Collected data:
-- -- --

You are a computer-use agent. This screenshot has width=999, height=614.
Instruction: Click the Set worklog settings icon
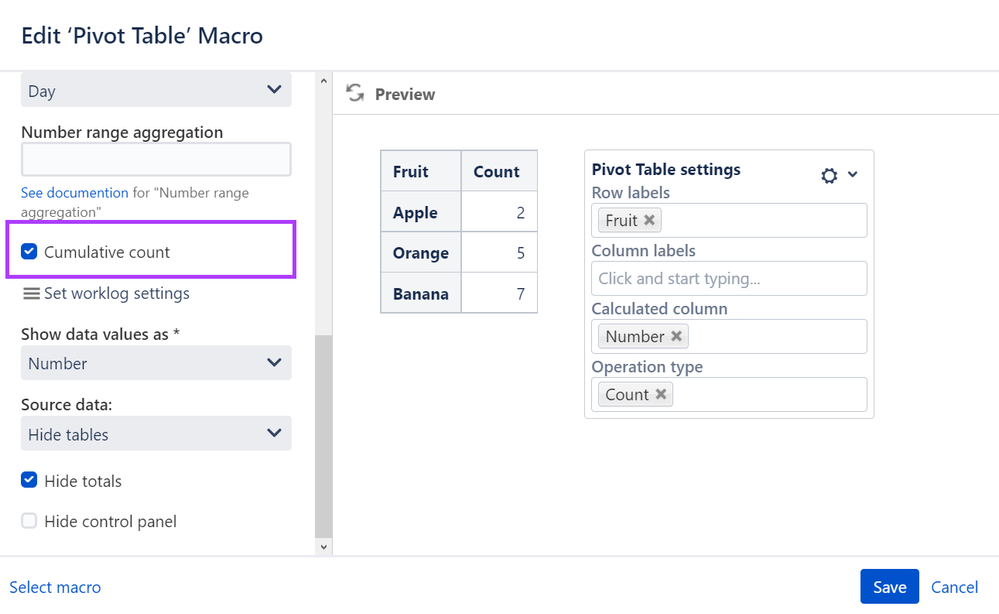click(x=31, y=294)
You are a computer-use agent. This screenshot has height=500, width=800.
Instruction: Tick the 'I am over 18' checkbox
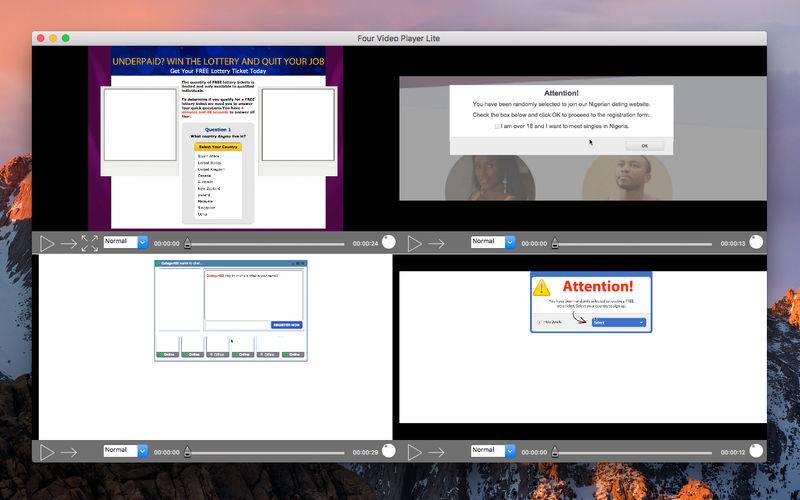(497, 126)
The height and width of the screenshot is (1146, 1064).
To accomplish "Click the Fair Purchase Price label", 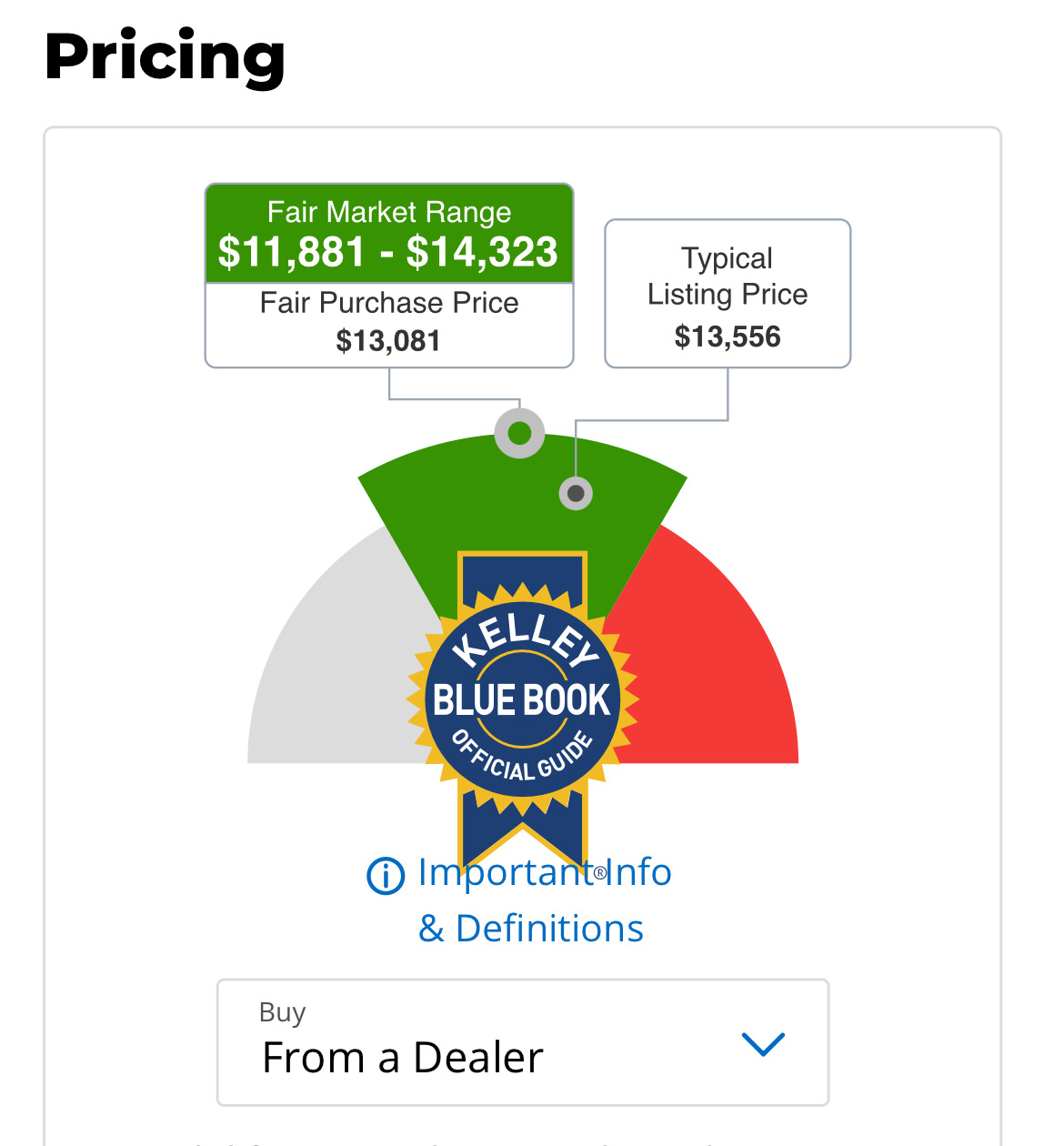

-- -- --

EXERCISE BRIEF:
Matching lines for the string "screenshot": work out how many the records contain and write only the number.

EXPECTED ANSWER:
3